Training is teaching by example. The policy watches thousands of recorded demos and learns to predict "what motor command would the human have sent here?"

LeRobotDataset  →  DataLoader  →  Policy.forward(obs)
                                          ↓
                                        Loss
                                          ↓
                                  Optimizer.step()

The basics

What does `lerobot-train` actually do?

Five steps, in order: load the config from your CLI flags → load the dataset (parquet + mp4 on disk, or pulled from the Hub) → build a fresh policy network from scratch (or resume one from a checkpoint) → loop over mini-batches calling policy.forward(batch), backprop, and optimizer step → eval and checkpoint every N steps.

It's a vanilla PyTorch training loop wrapped by HuggingFace's Accelerator.
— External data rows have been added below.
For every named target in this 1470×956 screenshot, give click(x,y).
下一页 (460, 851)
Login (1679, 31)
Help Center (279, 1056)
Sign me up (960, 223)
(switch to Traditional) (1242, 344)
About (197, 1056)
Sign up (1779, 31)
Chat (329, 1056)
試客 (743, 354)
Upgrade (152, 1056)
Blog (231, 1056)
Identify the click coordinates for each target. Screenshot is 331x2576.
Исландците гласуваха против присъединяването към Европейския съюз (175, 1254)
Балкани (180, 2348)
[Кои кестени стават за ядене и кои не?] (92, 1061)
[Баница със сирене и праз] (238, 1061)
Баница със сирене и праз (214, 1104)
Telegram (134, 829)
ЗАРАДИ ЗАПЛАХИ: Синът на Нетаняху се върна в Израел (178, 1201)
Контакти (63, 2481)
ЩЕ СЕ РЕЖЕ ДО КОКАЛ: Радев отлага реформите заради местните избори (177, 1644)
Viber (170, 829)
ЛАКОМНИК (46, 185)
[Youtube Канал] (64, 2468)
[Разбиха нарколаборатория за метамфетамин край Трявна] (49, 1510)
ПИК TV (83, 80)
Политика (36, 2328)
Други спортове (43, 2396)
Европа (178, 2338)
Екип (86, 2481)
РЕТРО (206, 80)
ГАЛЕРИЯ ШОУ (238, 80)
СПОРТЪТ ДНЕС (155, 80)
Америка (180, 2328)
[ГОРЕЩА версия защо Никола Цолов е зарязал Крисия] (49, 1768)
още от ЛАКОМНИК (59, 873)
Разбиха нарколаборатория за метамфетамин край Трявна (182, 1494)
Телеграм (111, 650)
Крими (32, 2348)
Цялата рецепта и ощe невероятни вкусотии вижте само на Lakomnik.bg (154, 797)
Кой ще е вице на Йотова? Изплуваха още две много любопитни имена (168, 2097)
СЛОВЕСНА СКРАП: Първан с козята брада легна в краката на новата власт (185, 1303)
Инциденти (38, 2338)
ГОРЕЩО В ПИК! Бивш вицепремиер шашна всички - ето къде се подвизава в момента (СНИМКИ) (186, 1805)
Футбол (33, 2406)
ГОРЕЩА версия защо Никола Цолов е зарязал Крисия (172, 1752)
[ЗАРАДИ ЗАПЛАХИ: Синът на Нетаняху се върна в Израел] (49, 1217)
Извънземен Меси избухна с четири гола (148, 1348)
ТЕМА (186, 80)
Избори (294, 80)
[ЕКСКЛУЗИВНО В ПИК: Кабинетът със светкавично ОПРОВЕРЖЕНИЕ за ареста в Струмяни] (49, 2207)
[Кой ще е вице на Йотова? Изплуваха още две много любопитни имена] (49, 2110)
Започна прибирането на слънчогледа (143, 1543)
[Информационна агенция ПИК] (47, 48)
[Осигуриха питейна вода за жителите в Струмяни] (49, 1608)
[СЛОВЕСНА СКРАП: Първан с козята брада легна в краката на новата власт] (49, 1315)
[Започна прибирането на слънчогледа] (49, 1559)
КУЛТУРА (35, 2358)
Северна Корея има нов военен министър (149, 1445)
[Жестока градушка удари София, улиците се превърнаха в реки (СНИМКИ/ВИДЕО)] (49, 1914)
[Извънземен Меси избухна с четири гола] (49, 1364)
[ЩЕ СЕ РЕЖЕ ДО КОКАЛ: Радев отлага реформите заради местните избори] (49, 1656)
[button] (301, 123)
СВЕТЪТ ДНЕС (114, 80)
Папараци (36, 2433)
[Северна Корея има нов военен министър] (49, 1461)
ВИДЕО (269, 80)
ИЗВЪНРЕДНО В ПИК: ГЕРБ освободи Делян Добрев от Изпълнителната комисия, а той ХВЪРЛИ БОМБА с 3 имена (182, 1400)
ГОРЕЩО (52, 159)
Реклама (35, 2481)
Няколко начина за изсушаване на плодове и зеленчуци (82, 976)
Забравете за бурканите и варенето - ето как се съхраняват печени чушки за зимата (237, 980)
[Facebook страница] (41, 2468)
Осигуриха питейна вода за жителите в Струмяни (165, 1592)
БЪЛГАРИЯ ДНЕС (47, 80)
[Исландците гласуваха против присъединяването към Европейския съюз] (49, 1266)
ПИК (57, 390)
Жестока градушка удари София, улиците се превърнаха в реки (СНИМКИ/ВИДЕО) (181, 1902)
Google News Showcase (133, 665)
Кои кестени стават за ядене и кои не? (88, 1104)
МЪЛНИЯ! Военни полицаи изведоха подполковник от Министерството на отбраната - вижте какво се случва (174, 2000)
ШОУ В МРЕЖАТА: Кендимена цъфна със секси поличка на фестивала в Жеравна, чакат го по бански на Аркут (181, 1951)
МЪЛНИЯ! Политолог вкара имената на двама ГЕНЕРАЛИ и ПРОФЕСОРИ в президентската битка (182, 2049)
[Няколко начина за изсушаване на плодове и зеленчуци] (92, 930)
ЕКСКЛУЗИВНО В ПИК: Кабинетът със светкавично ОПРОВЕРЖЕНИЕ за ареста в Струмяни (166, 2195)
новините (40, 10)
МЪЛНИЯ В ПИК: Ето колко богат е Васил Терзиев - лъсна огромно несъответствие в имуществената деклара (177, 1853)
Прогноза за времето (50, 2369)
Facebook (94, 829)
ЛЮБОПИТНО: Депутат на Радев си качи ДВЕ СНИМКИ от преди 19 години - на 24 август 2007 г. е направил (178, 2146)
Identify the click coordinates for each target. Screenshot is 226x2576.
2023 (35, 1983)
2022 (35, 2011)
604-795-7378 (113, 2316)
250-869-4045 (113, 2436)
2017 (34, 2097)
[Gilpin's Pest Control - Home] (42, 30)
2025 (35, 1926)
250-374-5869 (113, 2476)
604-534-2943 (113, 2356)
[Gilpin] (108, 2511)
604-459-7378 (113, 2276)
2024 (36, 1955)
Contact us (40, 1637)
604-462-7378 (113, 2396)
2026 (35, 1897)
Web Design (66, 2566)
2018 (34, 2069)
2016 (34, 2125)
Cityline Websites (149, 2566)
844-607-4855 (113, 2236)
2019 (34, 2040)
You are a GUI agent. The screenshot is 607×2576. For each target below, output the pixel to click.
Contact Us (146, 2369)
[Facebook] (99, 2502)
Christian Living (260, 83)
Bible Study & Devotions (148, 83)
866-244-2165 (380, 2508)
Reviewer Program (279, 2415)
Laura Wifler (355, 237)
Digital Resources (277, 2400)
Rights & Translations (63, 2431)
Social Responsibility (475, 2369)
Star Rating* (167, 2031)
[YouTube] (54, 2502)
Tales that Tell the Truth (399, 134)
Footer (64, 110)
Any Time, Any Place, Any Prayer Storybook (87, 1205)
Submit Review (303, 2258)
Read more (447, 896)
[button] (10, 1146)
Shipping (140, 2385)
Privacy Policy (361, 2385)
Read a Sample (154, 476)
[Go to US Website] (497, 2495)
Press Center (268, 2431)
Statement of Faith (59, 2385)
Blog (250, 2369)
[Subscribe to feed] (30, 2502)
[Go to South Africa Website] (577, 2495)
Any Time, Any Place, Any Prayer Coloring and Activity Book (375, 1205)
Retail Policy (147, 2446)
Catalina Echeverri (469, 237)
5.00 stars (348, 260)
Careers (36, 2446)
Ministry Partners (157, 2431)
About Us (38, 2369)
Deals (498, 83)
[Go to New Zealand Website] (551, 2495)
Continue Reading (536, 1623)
There is nothing exotic happening — if you've trained any HF model before, this is the same shape.

Picking a policy: ACT vs Diffusion vs SmolVLA vs π0/π0.5

You pass --policy.type=<name> at the CLI. The plain-language guide:

ACT — small, fast transformer that predicts a chunk of future actions. Start here for SO-101 — 99% of small-data home setups want this.
Diffusion Policy — slightly better when your demos show more than one valid way to do the task (multimodal behaviour). Same training time ballpark as ACT.
SmolVLA — the smallest vision-language-action model. Language-conditioned ("pick the red cube"). Single-GPU friendly. Use when you want one policy that handles several tasks.
π0 / π0.5 — large vision-language-action models from Physical Intelligence. More compute, best zero-shot generalization. Fine-tune from the Hub checkpoint, don't train from scratch.
VQ-BeT, TD-MPC, SAC, GR00T, WALL-X, XVLA — niche or research-stage. SAC and TD-MPC are RL (skip unless you've read the RL page); GR00T wraps NVIDIA's external model.

What's a config?

Every CLI flag corresponds to a field on a Python dataclass. The configs nest: a top-level TrainPipelineConfig contains a DatasetConfig, a PreTrainedConfig (the policy), an OptimizerConfig, an LRSchedulerConfig, and so on. You override any nested field with dotted CLI flags (--dataset.repo_id=..., --policy.type=act).

Resume vs from-scratch

From-scratch is the default: pass --policy.type=act and a fresh network is initialized. To resume an interrupted run, point at the output folder with --config_path=outputs/your_run --resume=true — LeRobot reloads the optimizer state, scheduler state, and step counter. To fine-tune from a Hub checkpoint instead, use --policy.pretrained_path=<hub-id> — weights load, but training restarts at step 0.

How you actually use it

Train ACT on your dataset:

# Train ACT from scratch on your recorded demos lerobot-train \ --policy.type=act \ --dataset.repo_id=youruser/your-task \ --output_dir=outputs/act_run1

Resume after a crash or pause:

# Pick up where you left off lerobot-train \ --config_path=outputs/act_run1 \ --resume=true

Fine-tune SmolVLA from a Hub checkpoint:

# Start from pretrained weights, train on your data lerobot-train \ --policy.type=smolvla \ --policy.pretrained_path=lerobot/smolvla_base \ --dataset.repo_id=youruser/your-task \ --output_dir=outputs/smolvla_finetune

Things to know

No EMA, no FSDP, no gradient accumulation

The stock trainer is single-process with one Accelerator. Effective batch size is hard-bounded by batch_size × num_processes. To reproduce the original Diffusion Policy paper numbers you need exponential moving average of weights (EMA) — LeRobot doesn't ship one. Add it externally if paper parity matters.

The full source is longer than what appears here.